-- Your tasks --
1 – In the passage on photography gear, what did the author replace the Profoto lights with?
2 – Write a continuation of the passage on photography gear, starting after its final sentence.

-- Page extract --
Cameras change, business changes, taste changes and intentions change. When I started out this century I had my feet in so many camps. We still had a complete Rollei Medium format system with extra bodies and lots of lenses. We had Leica R series cameras and lenses and then we had Kodak digital cameras and Olympus digital cameras and lenses for everything. In the lighting closet we have Profoto Electronic Flash Packs with a gaggle of flash heads as well as four or five Profoto Monolights, every size of soft box imaginable, barrels of umbrellas, and a forest of light stands.

Over the course of the decade that followed we followed the trends like everyone else. We upgraded to better and better digital cameras and got rid of the film cameras. While the nostalgia and sentiment attached to the film cameras was almost overwhelming there were few to none clients ready to either wait for results or ante up for film and processing and then scanning in order to use the film stuff.

The idea in the moment was to get rid of the film based gear while it still had some value. Which we did. Sadly. But business is business.

I bounced back and forth between Canon, Nikon and Olympus until my two year flirtation with Sony product. All the while adding and subtracting "fun" cameras, niche cameras and a vast assortment of lenses.

After I wrote the book, Minimalist Lighting, I got small flash religion and got rid of all the Profoto lights.  And I'm glad I did because by that point we were no longer doing the big production, big studio work for which they were designed. I replaced them with smaller, lighter and far less expensive Elinchrom D-Lites which have served the portrait part of the business well. More often I just take along a little bag of battery powered flashes and a few triggers and make due with them...

Were I "just" a photographer at this point the logical gear to buy would be something like a Canon 5D mk3 or a Nikon D800 or even a Sony A7 and the holy trio of professional zoom lenses. But on the way to uniformity I took a left turn and decided that video will be vital to my business (not everyone's) in the next few years. Starting now. And that makes me think about different gear than I would if I were only concentrating on still images.

To make a long story shorter I'll just head to the punch line: I have fewer photographic tools, fewer cameras, fewer flashes and fewer accessories than at any time since my tenure at the ad agency which ended back in 1987.

I bought a Panasonic GH3 camera just before Christmas in 2013 and I tackled a few video jobs with it. From a video perspective I was sold. The images, even just at 50 mps, are very good and easy to edit. The audio is straightforward and more than good enough for interviews and the kind of work I've been doing.  Based on my early experiences with the 3 I bought a second one. Interestingly enough we always had back up cameras in the film days but we had them as insurance against downtime in the event that our main camera died. Cameras did that.

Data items

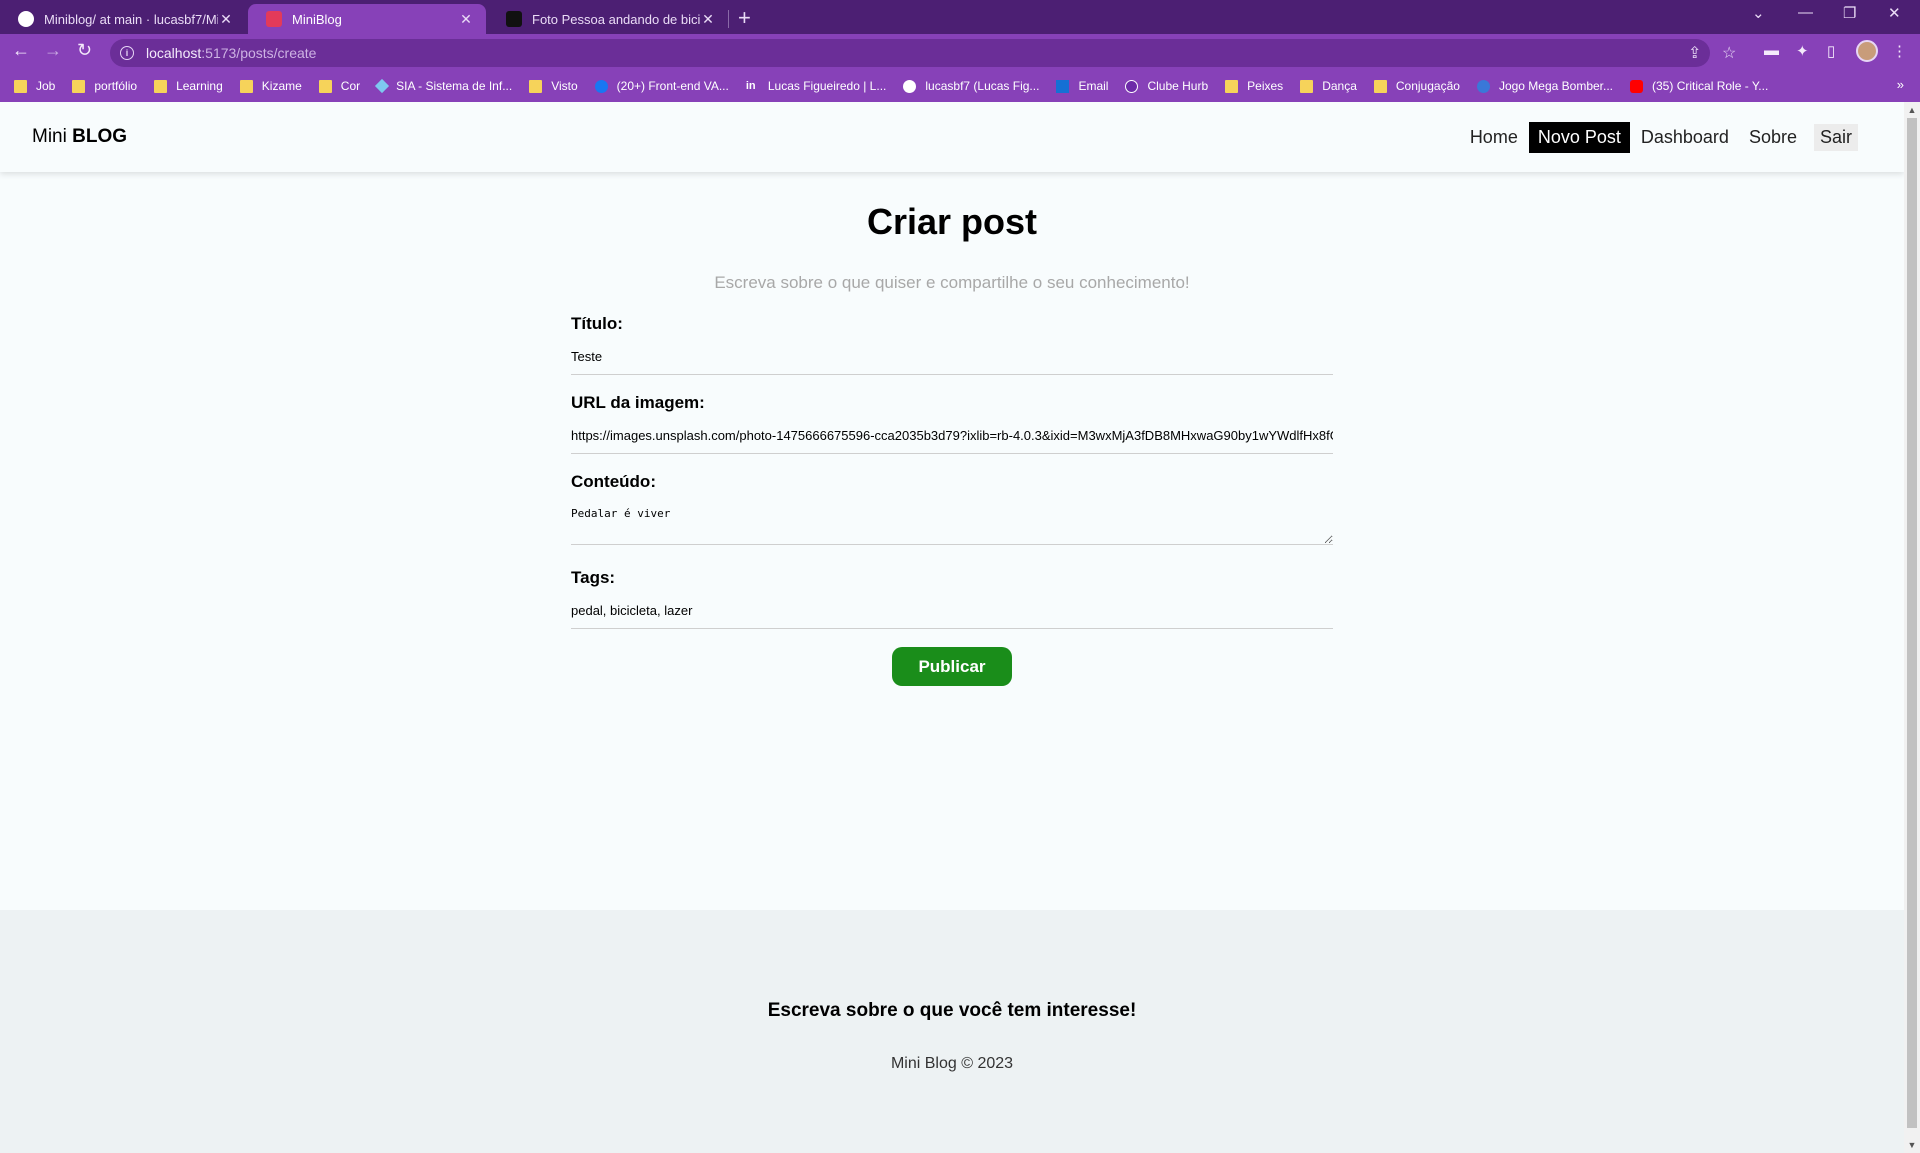  I want to click on bookmark-label: Cor, so click(350, 86). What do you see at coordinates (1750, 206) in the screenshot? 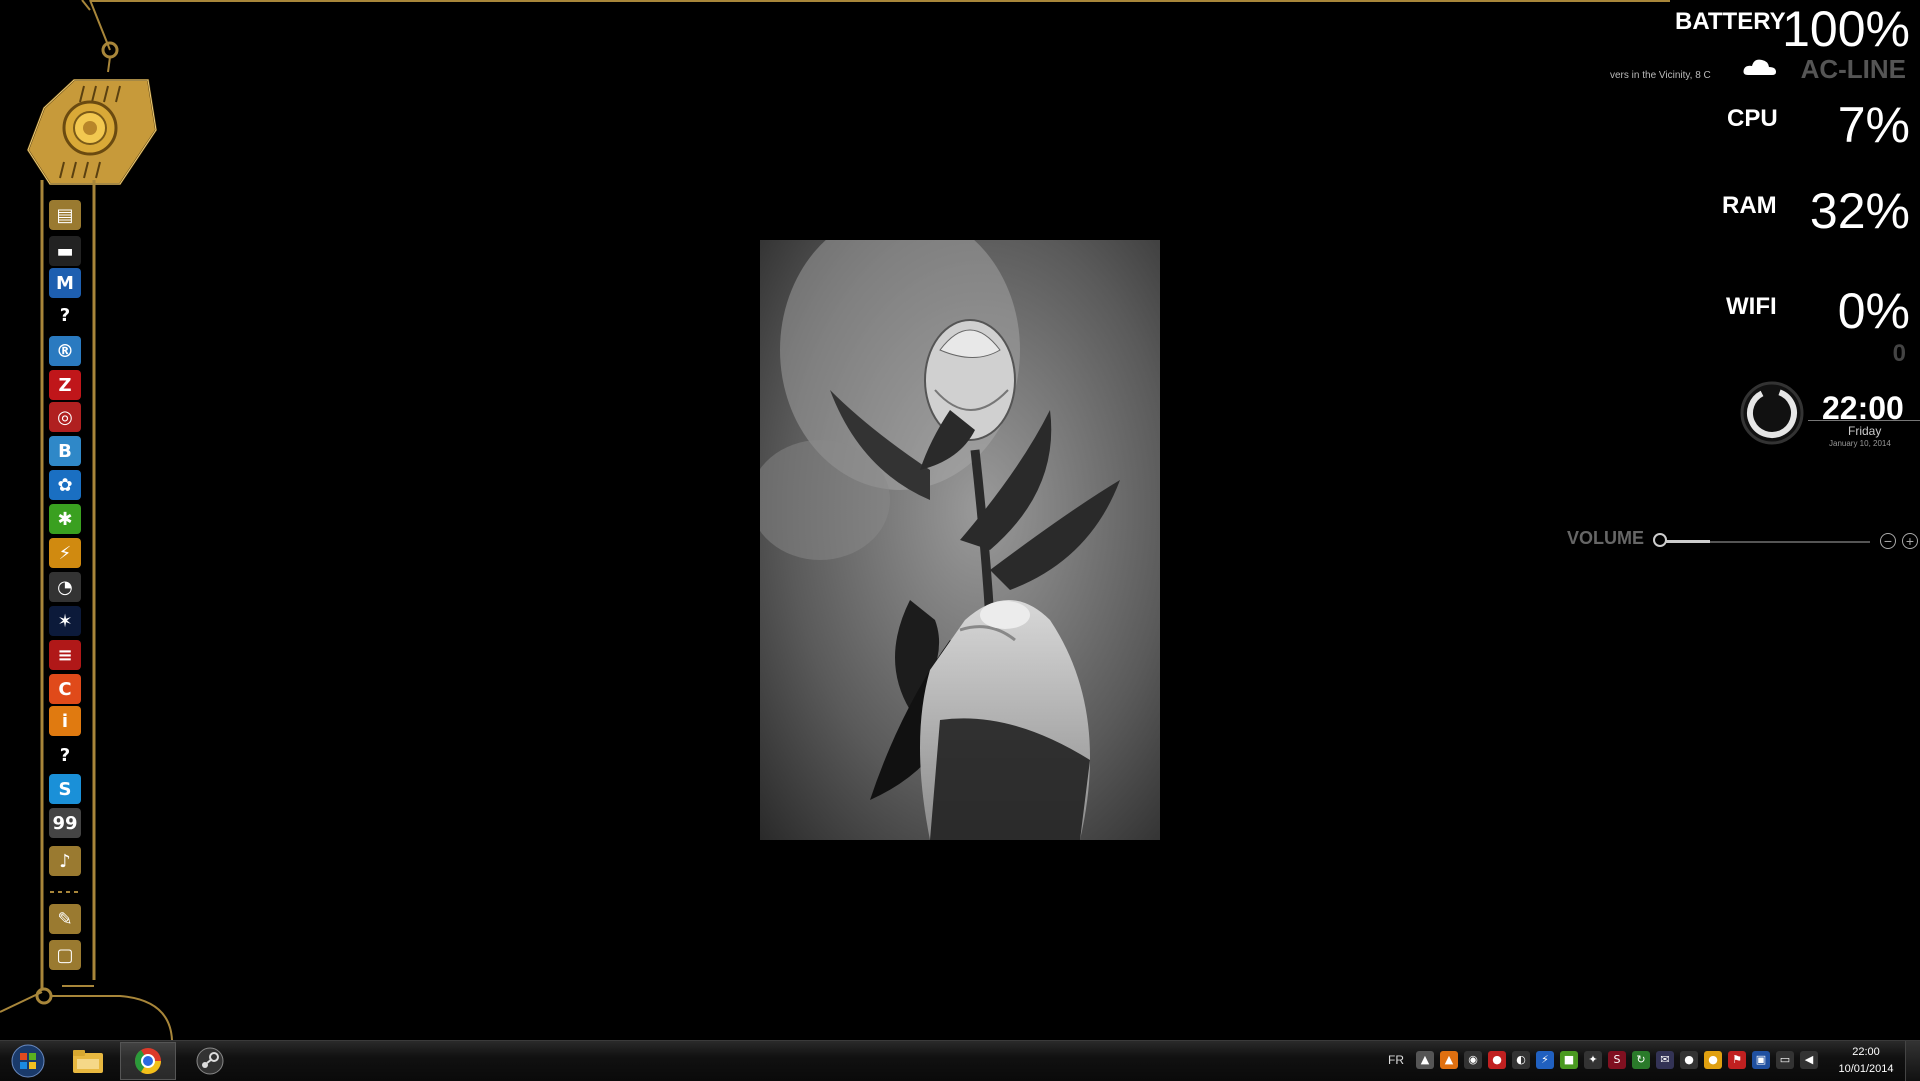
I see `ram-label: RAM` at bounding box center [1750, 206].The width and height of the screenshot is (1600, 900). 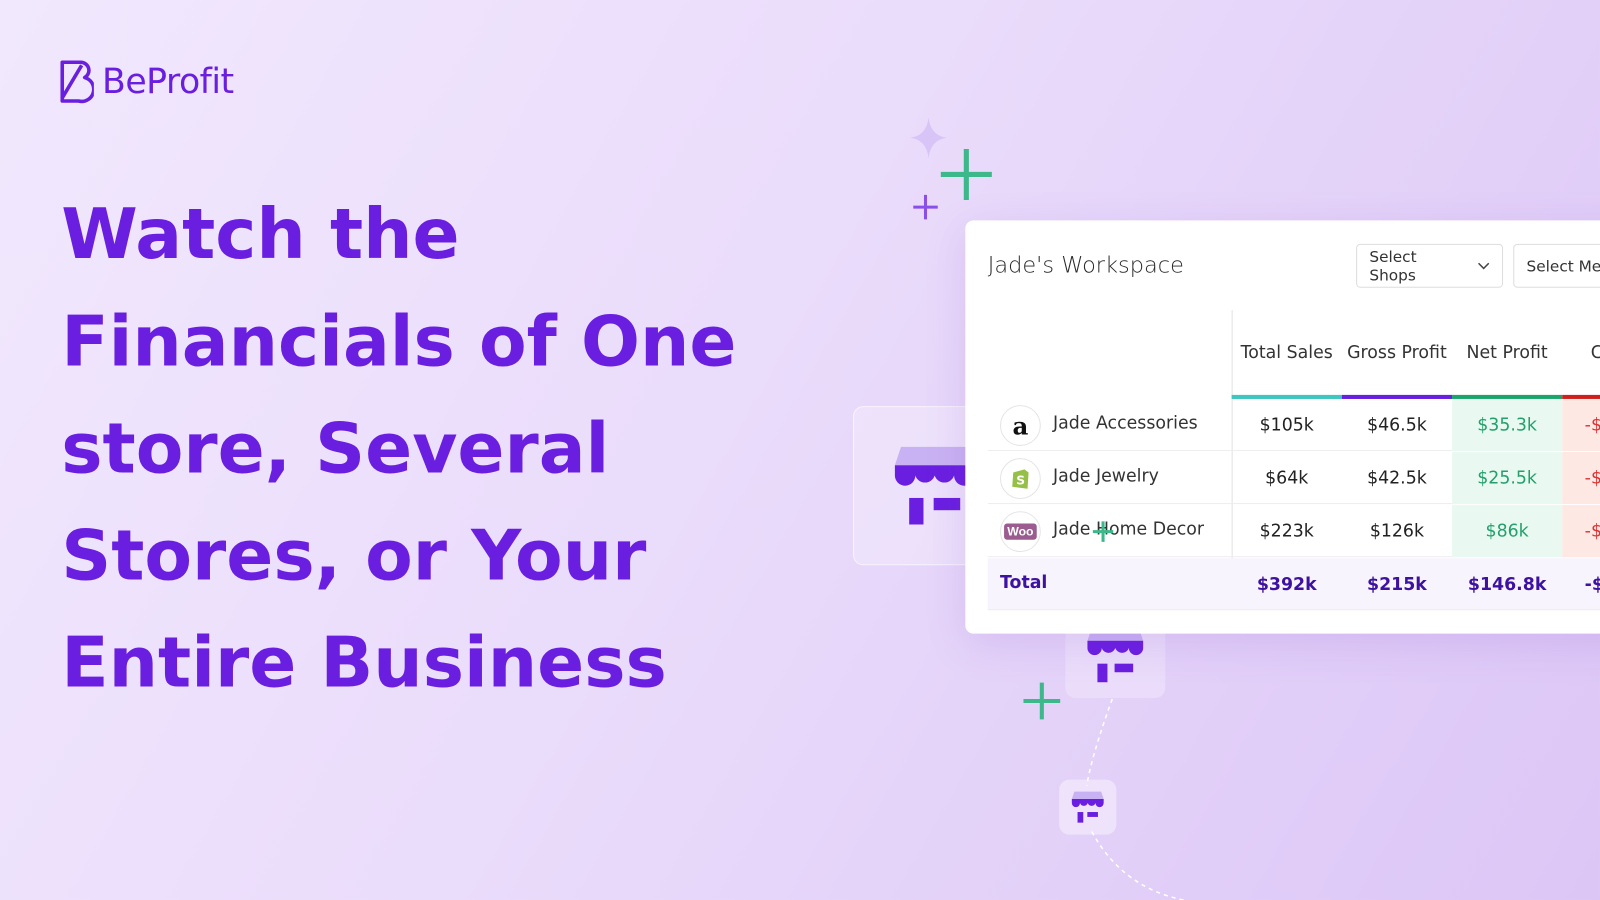 I want to click on shop-name: Jade Jewelry, so click(x=1106, y=476).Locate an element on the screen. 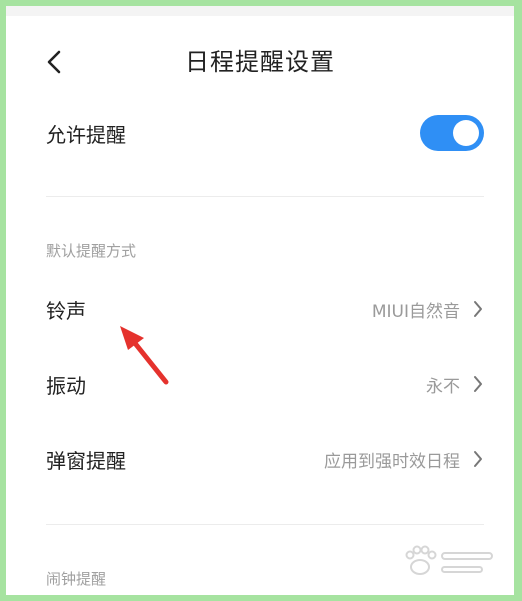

-- Results of the tasks --
1 – Smaller, lighter and far less expensive Elinchrom D-Lites.

2 –
I've been reflexively been doing the same with digital cameras. I also justified the additional expense with the idea that I could put one lens on each camera and cut down on both time changing lenses and possible dust on my sensors by changing lenses less often and just grabbing the alternate camera and lens system instead. But video opened my eyes to a new use for the cameras: simultaneous recording of b-roll or alternate angles. Now there's a totally legitimate reason to carry extra camera bodies. They can be pressed into service getting additional coverage on every take which means lots more editing possibilities in post production.

While the GH3s are great for most stuff the GH4 is a refinement and opens up the potential to offer even higher quality video, more control over the video (and photographic) image quality and a better ergonomic experience provided by a much improved EVF. You can read the reviews on the web; the video out of the GH4s is nothing short of amazing. Especially when you consider the price. But the added bonus for me is that even the Jpegs from the GH4 are a step up from the GH3. When I've used the camera for commercial still jobs I have been routinely impressed with color and sharpness, even more so when I use the camera with one of the two X lenses or the very impressive Sigma 60mm Art lens.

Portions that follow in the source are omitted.